Am I in Love? I don’t know. Have I ever been in Love? I don’t know. Will I ever be in Love? I just don’t know. I don’t know because I don’t know what it is. Do you know what is love?
I feel love is when you wake up and smile seeing the person next to you sleeping peacefully. I feel, it is when you come back home after a bad day but see the happy eyes of the person you love and immediately forget everything about the day and smile. I feel it is when you just know that it is okay for the world to fall apart because your love is right there next to you standing like your pillar. Love is when no matter what happens, you just selflessly want to be there for the person you love the most. I feel love is the strength that makes you want to live and move forward. Love can never be your weakness. It is that undefeatable strength which you might not know exists but is always there somewhere like a secret weapon which we ourselves have no idea about. I feel love is pure and addictive. Love is happiness and and it makes you want to dance with joy, laugh and be crazy. When you love someone, you don’t pretend to be who you are. You are just you. And this is the most important thing. I feel if you are not who you actually are when with the person you claim to love, sweetheart I am sorry but this is not love. This is just you being comfortable around someone you happen to like because we humans are a very selfish set of species and when we get what we want and desire, well I think I’d like you to connect the dots here.

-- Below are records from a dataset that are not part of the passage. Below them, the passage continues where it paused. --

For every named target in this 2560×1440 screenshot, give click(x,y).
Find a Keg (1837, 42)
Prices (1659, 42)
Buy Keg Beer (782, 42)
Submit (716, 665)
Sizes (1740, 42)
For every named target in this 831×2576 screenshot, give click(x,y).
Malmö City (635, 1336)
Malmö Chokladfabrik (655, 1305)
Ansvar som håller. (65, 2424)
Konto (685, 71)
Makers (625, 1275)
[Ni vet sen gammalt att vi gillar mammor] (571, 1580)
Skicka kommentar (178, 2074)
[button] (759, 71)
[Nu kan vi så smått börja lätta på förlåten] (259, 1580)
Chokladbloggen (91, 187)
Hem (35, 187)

Ever tried drinking a lemonade with just lemon and water? It is definitely not bad. But if you add a little sugar and a pinch of salt in it, it is one of the best drinks you can have. I think I’d like to compare ourselves with lemonade here where sugar and salt act as love and lemon and water as happiness. So when you are happy, your life is good and when you add just a little love with happiness, it becomes great.
They say love is a really special emotion. When you are in love the world seems to be a beautiful place. It is a beautiful feeling. I have had my fair share of experiences, some bad some good. But would it be fair to judge something just because we had a few bad experiences? I don’t know the emotions I have been through are anywhere close to what love is, but yes till the time those moments existed they made me feel special and happy, and those moments are the exact moments I have no intentions of forgetting or hiding them behind the bad ones. Why regret something which gave you a fair share of happiness as well?
If what I believe is anywhere close to what love actually is, I definitely am waiting to fall in love. Actually on a second thought, even if it is nowhere close to what I think it is, I still want to fall in love and experience.
Thank you for reading my first post. I’ll be writing more and more about the way I see emotions and the world through my eyes. Good Day!